N'en déplaise à l'exécutif, qui a tenté de réduire la mobilisation du 5 décembre aux régimes spéciaux, le sujet s'est retrouvé en bonne place dans les débats, à la faveur d'une étude controversée publiée par un think tank (l'Institut de la protection sociale) prédisant une baisse des pensions pour de nombreuses femmes.
Hasard du calendrier, la retraite des femmes était au coeur du colloque annuel du Conseil d'orientation des retraites organisé lundi à Paris, ce dont s'est "réjoui" le haut-commissaire aux retraites Jean-Paul Delevoye, venu l'inaugurer.
Carrières hachées, temps partiel, bas salaires... Les inégalités professionnelles se répercutent sur le niveau des pensions, celles des femmes (hors réversion) étant inférieures de 42% en moyenne à celles des hommes.
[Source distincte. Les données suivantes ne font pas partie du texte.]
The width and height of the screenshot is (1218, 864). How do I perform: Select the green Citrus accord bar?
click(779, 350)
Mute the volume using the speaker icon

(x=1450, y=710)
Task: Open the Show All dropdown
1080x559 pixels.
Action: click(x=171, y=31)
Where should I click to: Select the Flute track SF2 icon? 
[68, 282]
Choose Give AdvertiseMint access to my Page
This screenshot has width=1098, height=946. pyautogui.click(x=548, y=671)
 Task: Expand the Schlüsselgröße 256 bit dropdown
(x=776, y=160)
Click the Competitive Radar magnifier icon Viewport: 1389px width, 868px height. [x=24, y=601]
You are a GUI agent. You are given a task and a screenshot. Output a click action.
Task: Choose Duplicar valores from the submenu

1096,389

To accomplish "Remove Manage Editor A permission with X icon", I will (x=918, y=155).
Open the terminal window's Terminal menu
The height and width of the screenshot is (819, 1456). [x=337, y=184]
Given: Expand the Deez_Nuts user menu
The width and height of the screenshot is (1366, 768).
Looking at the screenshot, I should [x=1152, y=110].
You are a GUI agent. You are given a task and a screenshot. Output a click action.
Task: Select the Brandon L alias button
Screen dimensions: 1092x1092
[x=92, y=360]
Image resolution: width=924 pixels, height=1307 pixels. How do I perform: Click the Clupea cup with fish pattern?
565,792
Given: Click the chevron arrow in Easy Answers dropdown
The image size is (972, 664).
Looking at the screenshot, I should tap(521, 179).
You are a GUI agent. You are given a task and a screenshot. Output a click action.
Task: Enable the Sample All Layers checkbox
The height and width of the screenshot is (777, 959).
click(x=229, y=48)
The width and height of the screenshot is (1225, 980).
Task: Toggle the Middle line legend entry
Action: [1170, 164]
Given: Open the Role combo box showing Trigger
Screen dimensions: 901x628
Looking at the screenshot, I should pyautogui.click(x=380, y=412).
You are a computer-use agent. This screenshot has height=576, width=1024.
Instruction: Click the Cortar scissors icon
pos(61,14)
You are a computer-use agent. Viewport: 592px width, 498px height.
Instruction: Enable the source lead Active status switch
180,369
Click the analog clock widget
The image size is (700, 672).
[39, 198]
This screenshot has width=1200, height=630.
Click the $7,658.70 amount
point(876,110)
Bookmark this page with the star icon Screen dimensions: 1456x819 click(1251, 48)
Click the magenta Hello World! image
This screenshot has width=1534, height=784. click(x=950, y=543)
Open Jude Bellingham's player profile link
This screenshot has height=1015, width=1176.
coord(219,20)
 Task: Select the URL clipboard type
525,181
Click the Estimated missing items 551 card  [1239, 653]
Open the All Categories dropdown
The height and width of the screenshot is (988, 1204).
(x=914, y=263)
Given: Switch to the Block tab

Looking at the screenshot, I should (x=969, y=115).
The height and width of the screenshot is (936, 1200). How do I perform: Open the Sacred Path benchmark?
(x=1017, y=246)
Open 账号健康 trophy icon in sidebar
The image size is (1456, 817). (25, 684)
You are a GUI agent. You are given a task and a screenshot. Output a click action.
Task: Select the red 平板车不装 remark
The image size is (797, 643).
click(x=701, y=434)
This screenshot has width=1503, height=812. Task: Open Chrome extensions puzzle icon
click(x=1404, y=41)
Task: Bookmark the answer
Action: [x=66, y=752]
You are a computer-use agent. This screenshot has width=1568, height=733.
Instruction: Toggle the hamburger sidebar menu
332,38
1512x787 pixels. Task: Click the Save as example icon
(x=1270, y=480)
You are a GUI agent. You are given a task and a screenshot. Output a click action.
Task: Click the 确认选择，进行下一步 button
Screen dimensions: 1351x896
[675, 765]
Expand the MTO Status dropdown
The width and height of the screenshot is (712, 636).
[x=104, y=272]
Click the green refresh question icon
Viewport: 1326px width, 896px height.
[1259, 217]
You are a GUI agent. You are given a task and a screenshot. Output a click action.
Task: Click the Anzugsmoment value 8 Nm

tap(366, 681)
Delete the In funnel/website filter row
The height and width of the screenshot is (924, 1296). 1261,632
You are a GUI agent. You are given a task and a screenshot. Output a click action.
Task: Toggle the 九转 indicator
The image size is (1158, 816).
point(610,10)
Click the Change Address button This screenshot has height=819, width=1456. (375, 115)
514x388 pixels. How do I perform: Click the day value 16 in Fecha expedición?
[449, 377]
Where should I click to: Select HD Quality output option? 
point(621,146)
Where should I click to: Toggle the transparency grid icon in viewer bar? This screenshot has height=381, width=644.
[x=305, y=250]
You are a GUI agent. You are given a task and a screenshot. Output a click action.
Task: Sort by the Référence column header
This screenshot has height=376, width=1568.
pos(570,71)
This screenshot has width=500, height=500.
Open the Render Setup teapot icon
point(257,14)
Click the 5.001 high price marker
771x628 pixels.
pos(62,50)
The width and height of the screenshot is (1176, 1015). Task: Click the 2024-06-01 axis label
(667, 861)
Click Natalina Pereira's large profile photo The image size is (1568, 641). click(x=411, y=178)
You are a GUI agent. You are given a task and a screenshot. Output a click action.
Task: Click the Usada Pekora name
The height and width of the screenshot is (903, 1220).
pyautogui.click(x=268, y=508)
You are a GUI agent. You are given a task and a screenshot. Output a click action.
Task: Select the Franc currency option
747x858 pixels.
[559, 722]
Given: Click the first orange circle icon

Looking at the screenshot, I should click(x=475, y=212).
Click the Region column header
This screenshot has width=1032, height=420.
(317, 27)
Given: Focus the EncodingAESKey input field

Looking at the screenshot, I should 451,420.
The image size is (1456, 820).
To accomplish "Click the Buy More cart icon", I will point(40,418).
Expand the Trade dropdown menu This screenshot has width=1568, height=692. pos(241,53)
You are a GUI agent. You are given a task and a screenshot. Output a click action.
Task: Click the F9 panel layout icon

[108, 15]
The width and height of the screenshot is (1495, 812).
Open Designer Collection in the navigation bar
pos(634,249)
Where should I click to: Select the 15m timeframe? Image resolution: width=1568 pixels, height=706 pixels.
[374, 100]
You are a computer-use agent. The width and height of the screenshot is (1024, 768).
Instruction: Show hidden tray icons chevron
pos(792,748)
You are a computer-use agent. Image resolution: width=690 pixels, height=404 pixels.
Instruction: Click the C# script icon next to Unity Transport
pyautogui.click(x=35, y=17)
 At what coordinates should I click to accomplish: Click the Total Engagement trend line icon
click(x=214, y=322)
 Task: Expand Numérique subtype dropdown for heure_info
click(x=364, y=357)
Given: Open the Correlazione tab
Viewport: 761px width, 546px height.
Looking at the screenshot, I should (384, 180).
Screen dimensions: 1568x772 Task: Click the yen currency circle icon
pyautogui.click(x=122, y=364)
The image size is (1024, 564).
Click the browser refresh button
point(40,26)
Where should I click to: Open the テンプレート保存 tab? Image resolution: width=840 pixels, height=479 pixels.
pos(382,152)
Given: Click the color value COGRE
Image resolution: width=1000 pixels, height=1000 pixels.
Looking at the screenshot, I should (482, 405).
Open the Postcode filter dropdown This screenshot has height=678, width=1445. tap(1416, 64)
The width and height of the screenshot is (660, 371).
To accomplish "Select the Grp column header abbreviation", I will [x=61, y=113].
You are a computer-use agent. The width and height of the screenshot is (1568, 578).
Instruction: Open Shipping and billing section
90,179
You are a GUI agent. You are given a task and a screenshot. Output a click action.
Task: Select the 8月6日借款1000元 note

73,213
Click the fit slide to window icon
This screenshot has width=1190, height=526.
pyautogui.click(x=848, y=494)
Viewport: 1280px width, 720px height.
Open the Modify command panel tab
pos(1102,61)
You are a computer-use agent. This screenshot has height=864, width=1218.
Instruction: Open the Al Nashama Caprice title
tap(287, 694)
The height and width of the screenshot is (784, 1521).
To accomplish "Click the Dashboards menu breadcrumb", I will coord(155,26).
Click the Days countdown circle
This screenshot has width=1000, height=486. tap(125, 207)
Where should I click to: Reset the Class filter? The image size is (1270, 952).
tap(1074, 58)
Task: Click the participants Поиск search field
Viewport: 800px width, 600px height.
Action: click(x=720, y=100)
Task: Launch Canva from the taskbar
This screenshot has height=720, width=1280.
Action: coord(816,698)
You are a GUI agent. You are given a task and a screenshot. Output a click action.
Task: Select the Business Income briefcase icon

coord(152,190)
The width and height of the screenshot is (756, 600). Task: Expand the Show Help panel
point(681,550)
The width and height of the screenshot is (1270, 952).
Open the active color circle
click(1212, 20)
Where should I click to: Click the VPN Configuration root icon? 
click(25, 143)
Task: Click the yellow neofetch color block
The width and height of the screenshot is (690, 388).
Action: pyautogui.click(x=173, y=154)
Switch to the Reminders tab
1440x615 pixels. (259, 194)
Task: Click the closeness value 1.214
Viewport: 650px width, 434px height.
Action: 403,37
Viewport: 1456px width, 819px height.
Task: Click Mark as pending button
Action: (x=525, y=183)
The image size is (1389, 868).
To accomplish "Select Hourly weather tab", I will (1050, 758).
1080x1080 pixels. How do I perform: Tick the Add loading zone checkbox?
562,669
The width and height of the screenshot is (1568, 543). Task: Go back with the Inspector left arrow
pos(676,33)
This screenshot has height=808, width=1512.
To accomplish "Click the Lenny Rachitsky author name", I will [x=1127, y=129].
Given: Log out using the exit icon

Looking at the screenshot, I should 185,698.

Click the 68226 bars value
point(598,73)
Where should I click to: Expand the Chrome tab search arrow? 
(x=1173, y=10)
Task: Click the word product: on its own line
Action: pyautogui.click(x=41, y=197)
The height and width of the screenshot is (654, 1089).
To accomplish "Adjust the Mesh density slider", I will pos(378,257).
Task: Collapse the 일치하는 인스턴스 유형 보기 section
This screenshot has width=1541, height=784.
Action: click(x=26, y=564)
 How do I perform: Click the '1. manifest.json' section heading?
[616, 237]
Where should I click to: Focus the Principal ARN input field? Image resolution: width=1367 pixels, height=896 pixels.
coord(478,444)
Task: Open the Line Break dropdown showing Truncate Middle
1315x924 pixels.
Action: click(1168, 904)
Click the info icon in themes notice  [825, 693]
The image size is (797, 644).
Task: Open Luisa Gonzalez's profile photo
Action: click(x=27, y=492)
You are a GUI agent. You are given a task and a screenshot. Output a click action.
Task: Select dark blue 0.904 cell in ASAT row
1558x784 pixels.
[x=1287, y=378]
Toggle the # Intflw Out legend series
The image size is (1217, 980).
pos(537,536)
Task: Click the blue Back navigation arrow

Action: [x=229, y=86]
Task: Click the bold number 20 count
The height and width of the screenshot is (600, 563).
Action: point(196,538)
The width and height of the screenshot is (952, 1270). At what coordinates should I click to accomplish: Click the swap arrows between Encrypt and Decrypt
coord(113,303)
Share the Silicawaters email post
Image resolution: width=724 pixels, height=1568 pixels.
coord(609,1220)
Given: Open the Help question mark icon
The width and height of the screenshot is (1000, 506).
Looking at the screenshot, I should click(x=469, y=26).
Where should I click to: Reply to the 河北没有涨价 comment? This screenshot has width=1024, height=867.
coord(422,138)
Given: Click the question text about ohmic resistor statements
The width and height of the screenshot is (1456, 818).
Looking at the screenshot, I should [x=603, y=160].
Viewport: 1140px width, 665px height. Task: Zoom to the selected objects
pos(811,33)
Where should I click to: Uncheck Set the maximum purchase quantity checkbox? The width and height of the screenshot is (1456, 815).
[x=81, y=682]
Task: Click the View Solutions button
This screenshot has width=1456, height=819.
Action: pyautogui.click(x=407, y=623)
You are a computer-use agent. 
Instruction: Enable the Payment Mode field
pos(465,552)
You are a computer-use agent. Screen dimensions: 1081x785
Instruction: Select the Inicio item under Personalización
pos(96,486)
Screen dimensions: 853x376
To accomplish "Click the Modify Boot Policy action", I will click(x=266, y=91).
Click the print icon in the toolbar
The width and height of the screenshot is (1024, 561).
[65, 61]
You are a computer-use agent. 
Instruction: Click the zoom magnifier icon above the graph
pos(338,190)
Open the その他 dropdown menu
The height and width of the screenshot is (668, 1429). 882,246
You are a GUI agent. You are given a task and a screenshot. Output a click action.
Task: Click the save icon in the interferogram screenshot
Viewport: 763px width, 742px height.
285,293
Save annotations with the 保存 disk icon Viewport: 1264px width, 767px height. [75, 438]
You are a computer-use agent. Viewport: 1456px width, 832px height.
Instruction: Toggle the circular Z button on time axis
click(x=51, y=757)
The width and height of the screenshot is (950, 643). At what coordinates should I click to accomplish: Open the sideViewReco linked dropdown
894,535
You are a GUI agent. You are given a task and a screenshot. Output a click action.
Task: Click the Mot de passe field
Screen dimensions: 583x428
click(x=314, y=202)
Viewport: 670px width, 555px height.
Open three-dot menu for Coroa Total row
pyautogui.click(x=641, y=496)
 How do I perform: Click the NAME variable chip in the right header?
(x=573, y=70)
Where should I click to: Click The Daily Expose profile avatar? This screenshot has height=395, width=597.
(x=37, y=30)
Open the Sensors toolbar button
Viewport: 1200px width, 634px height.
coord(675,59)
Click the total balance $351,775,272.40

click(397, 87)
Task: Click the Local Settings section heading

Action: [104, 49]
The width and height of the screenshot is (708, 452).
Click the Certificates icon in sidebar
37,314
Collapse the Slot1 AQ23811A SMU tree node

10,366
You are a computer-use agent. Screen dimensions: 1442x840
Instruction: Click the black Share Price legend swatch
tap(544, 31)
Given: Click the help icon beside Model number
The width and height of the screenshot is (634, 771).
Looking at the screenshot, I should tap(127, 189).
Il y a même "une amplification", a souligné mardi M. Delevoye, l'écart de salaires étant lui de "23%".
En réponse, son rapport publié en juillet et censé servir de base à la réforme prévoit des mesures "très clairement ciblées vers la réduction des inégalités" comme la revalorisation à 1.000 euros du minimum de retraite (pour une carrière complète), dont 70% des bénéficiaires sont des femmes. Ou la possible réduction à 64 ans (au lieu de 67 aujourd'hui) de l'âge d'annulation de la décote en cas de durée de cotisation insuffisante qui bénéficierait à 20% de femmes.
Le Premier ministre Édouard Philippe le promet aussi: le futur système "protègera beaucoup mieux les femmes".
"Mensonge", répond le secrétaire général de la CGT, Philippe Martinez, pour qui il faudrait d'abord les "payer comme les hommes".
Pour la CGT et FO, le futur régime à points, en calculant les pensions sur toute la carrière (et plus les 25 meilleures années dans le privé, les six derniers mois dans le public), pénalisera les plus précaires, donc les femmes.
Une crainte partagée par la FSU (fonctionnaires), signataire avec des féministes et des économistes d'une tribune jeudi, très critique à l'égard des mesures concernant les femmes.
"Des efforts"
L'augmentation du minimum de pension ? L'objectif figurait déjà "dans la loi de 2003" et "devrait être une réalité depuis 2008", taclent ses auteurs.
L'harmonisation des pensions de réversion, qui garantira aux veuves 70% du total des retraites perçues par leur couple à partir de 62 ans (contre 55 ans dans certains régimes aujourd'hui) et sans conditions de ressources ? "Une forte régression" synonyme de réversions "bien plus faibles" et dont seront privées les divorcées.
Les signataires "peinent" en outre "à croire" que la majoration de pension de 5% prévue dès le premier enfant soit "plus avantageuses pour les femmes".
Attribuée par défaut à la mère, elle doit remplacer les 10% actuels pour chaque parent (père et mère) à partir de trois enfants, très favorable aux hommes, selon M. Delevoye.
Mais les couples pourraient préférer l'octroyer "aux pères du fait de leur pension plus forte", au risque de pénaliser les mères en cas de séparation, relèvent les contestataires.
Cette bonification se substituera aussi aux trimestres gratuits attribués aux mères (8 par enfant dans le privé, 2 ou 4 dans le public), qui permettent d'augmenter les pensions ou de partir plus tôt, s'est de son côté inquiétée l'Union nationale des associations familiales (Unaf).
Et des interrogations subsistent sur la prise en compte des trimestres déjà acquis par les mères dans le futur système.
Pour la négociatrice de la CFTC, Pascale Coton, ces craintes sont exagérées. "Les femmes ont payé toutes les réformes précédentes, pour une fois, il y a quand même des efforts", estime-t-elle, tout en mettant en garde contre tout allongement de la durée de travail, qui lèserait automatiquement les femmes.
En réaction à l'étude de l'IPS, reprise notamment par la droite, Jean-Paul Delevoye a dénoncé des "simulations absolument fausses", les critères du nouveau système n'étant pas arrêtés.
Tout en assurant, à partir de ses propres "simulations", que la pension moyenne des femmes augmentera "de 5 à 10% pour les générations 1980-2000".